[WHAT IS EXPECTED]
Each record below needs to be written out exactly as it appears.

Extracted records
========
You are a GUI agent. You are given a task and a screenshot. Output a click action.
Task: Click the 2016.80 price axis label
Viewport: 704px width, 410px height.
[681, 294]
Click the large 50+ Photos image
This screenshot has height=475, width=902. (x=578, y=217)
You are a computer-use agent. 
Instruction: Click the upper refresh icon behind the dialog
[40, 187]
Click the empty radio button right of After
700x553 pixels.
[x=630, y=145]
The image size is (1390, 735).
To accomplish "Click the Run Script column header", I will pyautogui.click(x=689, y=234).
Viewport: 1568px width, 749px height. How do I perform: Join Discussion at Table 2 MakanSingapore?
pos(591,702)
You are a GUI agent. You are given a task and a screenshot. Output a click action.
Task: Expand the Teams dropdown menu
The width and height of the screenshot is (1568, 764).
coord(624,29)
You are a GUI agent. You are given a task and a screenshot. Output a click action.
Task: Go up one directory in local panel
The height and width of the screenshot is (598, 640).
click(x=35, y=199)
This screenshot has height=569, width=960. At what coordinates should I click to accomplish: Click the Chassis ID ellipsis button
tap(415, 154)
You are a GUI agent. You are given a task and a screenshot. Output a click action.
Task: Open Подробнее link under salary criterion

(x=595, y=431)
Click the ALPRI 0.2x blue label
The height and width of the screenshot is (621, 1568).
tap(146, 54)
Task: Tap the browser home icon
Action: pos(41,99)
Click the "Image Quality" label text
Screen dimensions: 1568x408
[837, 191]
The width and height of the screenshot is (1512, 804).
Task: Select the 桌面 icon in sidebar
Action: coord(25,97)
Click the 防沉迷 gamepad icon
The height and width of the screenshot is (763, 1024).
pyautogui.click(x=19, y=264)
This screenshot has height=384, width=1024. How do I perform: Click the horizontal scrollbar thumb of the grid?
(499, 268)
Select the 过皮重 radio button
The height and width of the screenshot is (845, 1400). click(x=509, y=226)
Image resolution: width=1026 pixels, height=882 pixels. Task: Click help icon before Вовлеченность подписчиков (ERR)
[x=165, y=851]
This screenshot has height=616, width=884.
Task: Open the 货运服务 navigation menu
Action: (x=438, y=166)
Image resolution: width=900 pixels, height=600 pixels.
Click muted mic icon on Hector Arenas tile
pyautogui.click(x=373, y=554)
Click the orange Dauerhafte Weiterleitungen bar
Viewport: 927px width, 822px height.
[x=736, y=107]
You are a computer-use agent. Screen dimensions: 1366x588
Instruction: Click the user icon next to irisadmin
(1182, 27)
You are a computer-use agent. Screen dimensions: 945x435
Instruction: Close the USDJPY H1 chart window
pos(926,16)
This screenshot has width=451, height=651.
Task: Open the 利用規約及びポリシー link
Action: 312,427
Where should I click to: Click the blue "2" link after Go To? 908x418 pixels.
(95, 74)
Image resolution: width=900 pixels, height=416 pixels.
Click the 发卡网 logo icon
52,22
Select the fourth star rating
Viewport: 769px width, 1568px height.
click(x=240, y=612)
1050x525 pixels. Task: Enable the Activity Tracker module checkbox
========
[TASK ANSWER]
You are a GUI agent. You are given a task and a screenshot. Output a click action.
Task: Click the 2016.80 price axis label
Viewport: 704px width, 410px height.
[681, 294]
Click the large 50+ Photos image
This screenshot has height=475, width=902. (x=578, y=217)
You are a computer-use agent. 
Instruction: Click the upper refresh icon behind the dialog
[40, 187]
Click the empty radio button right of After
700x553 pixels.
[x=630, y=145]
The image size is (1390, 735).
To accomplish "Click the Run Script column header", I will pyautogui.click(x=689, y=234).
Viewport: 1568px width, 749px height. How do I perform: Join Discussion at Table 2 MakanSingapore?
pos(591,702)
You are a GUI agent. You are given a task and a screenshot. Output a click action.
Task: Expand the Teams dropdown menu
The width and height of the screenshot is (1568, 764).
coord(624,29)
You are a GUI agent. You are given a task and a screenshot. Output a click action.
Task: Go up one directory in local panel
The height and width of the screenshot is (598, 640).
click(x=35, y=199)
This screenshot has height=569, width=960. At what coordinates should I click to accomplish: Click the Chassis ID ellipsis button
tap(415, 154)
You are a GUI agent. You are given a task and a screenshot. Output a click action.
Task: Open Подробнее link under salary criterion

(x=595, y=431)
Click the ALPRI 0.2x blue label
The height and width of the screenshot is (621, 1568).
tap(146, 54)
Task: Tap the browser home icon
Action: pos(41,99)
Click the "Image Quality" label text
Screen dimensions: 1568x408
[837, 191]
The width and height of the screenshot is (1512, 804).
Task: Select the 桌面 icon in sidebar
Action: coord(25,97)
Click the 防沉迷 gamepad icon
The height and width of the screenshot is (763, 1024).
pyautogui.click(x=19, y=264)
This screenshot has height=384, width=1024. How do I perform: Click the horizontal scrollbar thumb of the grid?
(499, 268)
Select the 过皮重 radio button
The height and width of the screenshot is (845, 1400). click(x=509, y=226)
Image resolution: width=1026 pixels, height=882 pixels. Task: Click help icon before Вовлеченность подписчиков (ERR)
[x=165, y=851]
This screenshot has height=616, width=884.
Task: Open the 货运服务 navigation menu
Action: (x=438, y=166)
Image resolution: width=900 pixels, height=600 pixels.
Click muted mic icon on Hector Arenas tile
pyautogui.click(x=373, y=554)
Click the orange Dauerhafte Weiterleitungen bar
Viewport: 927px width, 822px height.
[x=736, y=107]
You are a computer-use agent. Screen dimensions: 1366x588
Instruction: Click the user icon next to irisadmin
(1182, 27)
You are a computer-use agent. Screen dimensions: 945x435
Instruction: Close the USDJPY H1 chart window
pos(926,16)
This screenshot has width=451, height=651.
Task: Open the 利用規約及びポリシー link
Action: 312,427
Where should I click to: Click the blue "2" link after Go To? 908x418 pixels.
(95, 74)
Image resolution: width=900 pixels, height=416 pixels.
Click the 发卡网 logo icon
52,22
Select the fourth star rating
Viewport: 769px width, 1568px height.
click(x=240, y=612)
1050x525 pixels. Task: Enable the Activity Tracker module checkbox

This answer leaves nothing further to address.